One of the main challenges to be overcome for next generation of fusion reactor is the confinement of particles and energy in the plasma. The confinement of the fusion machines such as Tokamak device in current stage is not perfect that the particles and heat may diffuse during operation. Therefore, special plasma facing components (PFCs) are necessary to cool the devices actively [1]. With the help of the PFCs, the particle irradiation and thermal shock on the vacuum vessel (VV) structure,diagnostic probes and modules of injection power can be mitigated. Pressurized water circulates in these components to evacuate the heat through the conducting structure which is usually made of copper alloy. Fabrication of these components substitutes a number of challenging tasks relating to material issue in respect to welding joints of specific bimetallic and trimetallic compounds [2, 3]. To ensure safe operation of these components in fusion reactors, nondestructive inspections of their manufacturing quality is of great importance. In addition, the structural integrity as well as the service life of the PFCs are badly affected by the high heat flux (HHF). Suitable non-destructive testing (NDT) techniques are also in great need to assess the status of the structures.
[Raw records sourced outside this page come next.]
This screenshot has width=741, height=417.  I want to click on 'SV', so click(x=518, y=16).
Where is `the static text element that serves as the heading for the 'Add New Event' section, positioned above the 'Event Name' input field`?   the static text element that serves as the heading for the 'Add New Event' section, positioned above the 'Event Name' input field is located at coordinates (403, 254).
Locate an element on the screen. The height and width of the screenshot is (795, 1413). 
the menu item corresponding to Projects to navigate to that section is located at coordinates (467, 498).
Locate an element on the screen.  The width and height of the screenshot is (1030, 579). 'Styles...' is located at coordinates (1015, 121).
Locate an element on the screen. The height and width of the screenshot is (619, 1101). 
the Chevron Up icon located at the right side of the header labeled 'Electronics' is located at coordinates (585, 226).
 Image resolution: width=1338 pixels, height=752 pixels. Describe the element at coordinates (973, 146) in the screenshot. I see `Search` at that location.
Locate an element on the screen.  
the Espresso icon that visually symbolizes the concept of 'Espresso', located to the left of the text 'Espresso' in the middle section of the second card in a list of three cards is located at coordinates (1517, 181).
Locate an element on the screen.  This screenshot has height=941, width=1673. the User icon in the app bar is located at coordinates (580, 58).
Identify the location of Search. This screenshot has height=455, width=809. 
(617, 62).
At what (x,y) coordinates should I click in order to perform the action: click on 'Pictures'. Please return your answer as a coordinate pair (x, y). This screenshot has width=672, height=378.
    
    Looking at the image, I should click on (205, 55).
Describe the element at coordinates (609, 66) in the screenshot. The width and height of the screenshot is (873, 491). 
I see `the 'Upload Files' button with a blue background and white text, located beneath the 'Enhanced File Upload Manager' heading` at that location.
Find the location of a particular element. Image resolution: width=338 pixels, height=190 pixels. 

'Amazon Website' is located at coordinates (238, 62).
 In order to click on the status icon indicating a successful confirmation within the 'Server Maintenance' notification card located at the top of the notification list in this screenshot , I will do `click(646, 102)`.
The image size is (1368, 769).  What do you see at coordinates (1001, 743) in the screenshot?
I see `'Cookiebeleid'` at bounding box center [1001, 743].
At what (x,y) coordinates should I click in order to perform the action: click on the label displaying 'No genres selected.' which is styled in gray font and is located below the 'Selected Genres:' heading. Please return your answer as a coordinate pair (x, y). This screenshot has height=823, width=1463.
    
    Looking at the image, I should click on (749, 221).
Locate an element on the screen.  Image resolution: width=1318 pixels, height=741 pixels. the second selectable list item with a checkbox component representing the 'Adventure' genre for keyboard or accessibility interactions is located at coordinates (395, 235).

Thera are many NDT techniques that may be used for the NDT of the PFCs. The selection of these testing approaches relies on many factors, such as the material to be tested, structure or shape of the target PFCs and inspection environment. The monoblock type geometry is the key design for PFCs of the divertor, which essentially consist of armor blocks. Each monoblock is made of Tungsten (W) block with a hole at its center and a cooling pipe of copper alloy (CuCrZr). The pipe is inserted into the hole and joined to the W block using different welding technologies [4]. The joint quality between the W/Cu components is very important for the cooling system, as a defect such as the delamination may leads serious thermal stress and causes damages. Since the ultrasonic testing (UT) earns a good detection ability, it is often adopted for the inspection of the metal/metal joints. Several researches [5-7] have been reported on the development and application of C-scan UT for monoblock Cu-W joints with a small focused probe in the process of fabrication and after HHF thermal fatigue testing. It was reported that the bonding quality of the monoblock Cu-W PFCs can be detected by the water immersion ultrasonic testing technique. A typical study on the ultraonic testing of the upper divertor of experimental advanced superconducting Tokamak (EAST) will be emphasized in Ref. [5].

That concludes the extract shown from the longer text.